Óleo no NE: um povo de caráter salva praias abandonadas pelo governo de vagabundos. Por Kiko Nogueira

Correram o mundo as imagens dos heróis que foram para as praias nordestinas retirar o óleo derramado por barris com a logomarca da Shell.

Gente forte e de caráter que arregaçou as mangas e foi à luta pela sobrevivência.
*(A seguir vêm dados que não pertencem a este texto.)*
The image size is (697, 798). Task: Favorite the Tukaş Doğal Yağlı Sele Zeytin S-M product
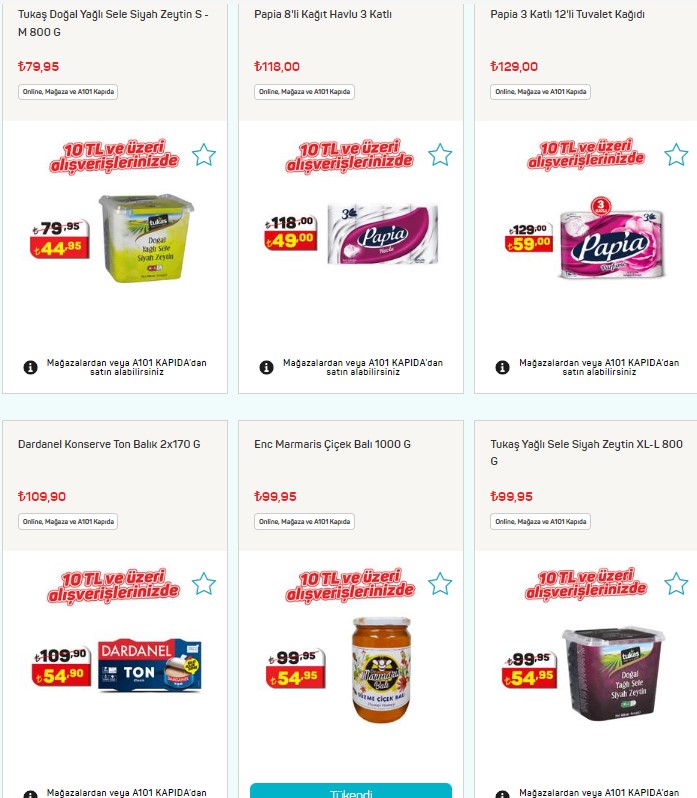point(204,155)
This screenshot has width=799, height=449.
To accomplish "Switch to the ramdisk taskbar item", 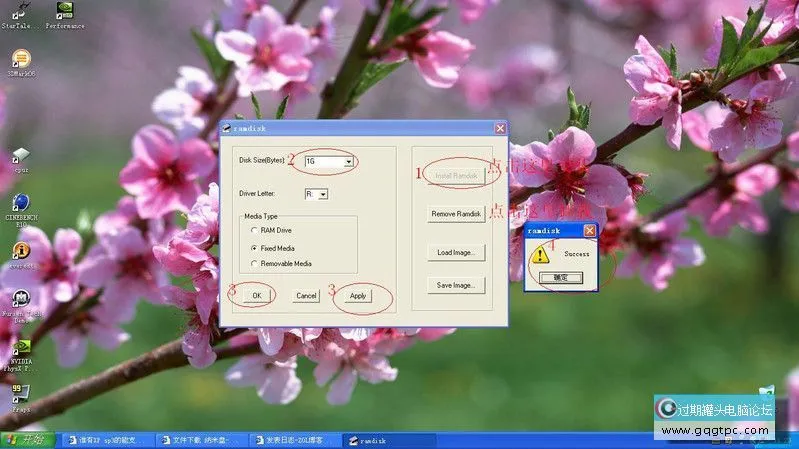I will click(x=380, y=440).
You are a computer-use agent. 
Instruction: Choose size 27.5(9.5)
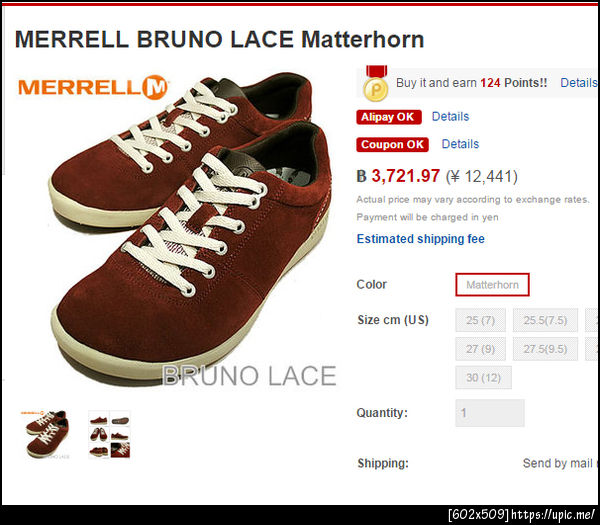coord(545,349)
Não vai sair de graça para um governo ecocida, corrupto, incompetente e leniente, diretamente responsável por uma tragédia ambiental.

Como disse o Delegado Waldir, Bolsonaro é um “vagabundo”. A definição se estende para quem se pendura no chefe.

As manchas de óleo que começaram a aparecer em setembro estão em nove estados, destruindo flora e fauna e comprometendo o sustento de 140 mil profissionais da pesca.

O ministro Ricardo Salles passeia de helicóptero para lá e para cá, fazendo fotos e vídeos e simulando trabalho e conhecimento do ofício.

Em abril, Bolsonaro extinguiu dois comitês ligados ao plano de ação contra vazamentos desse gênero.

A ideia é reduzir proteção e estimular exploração irresponsável, como na Amazônia.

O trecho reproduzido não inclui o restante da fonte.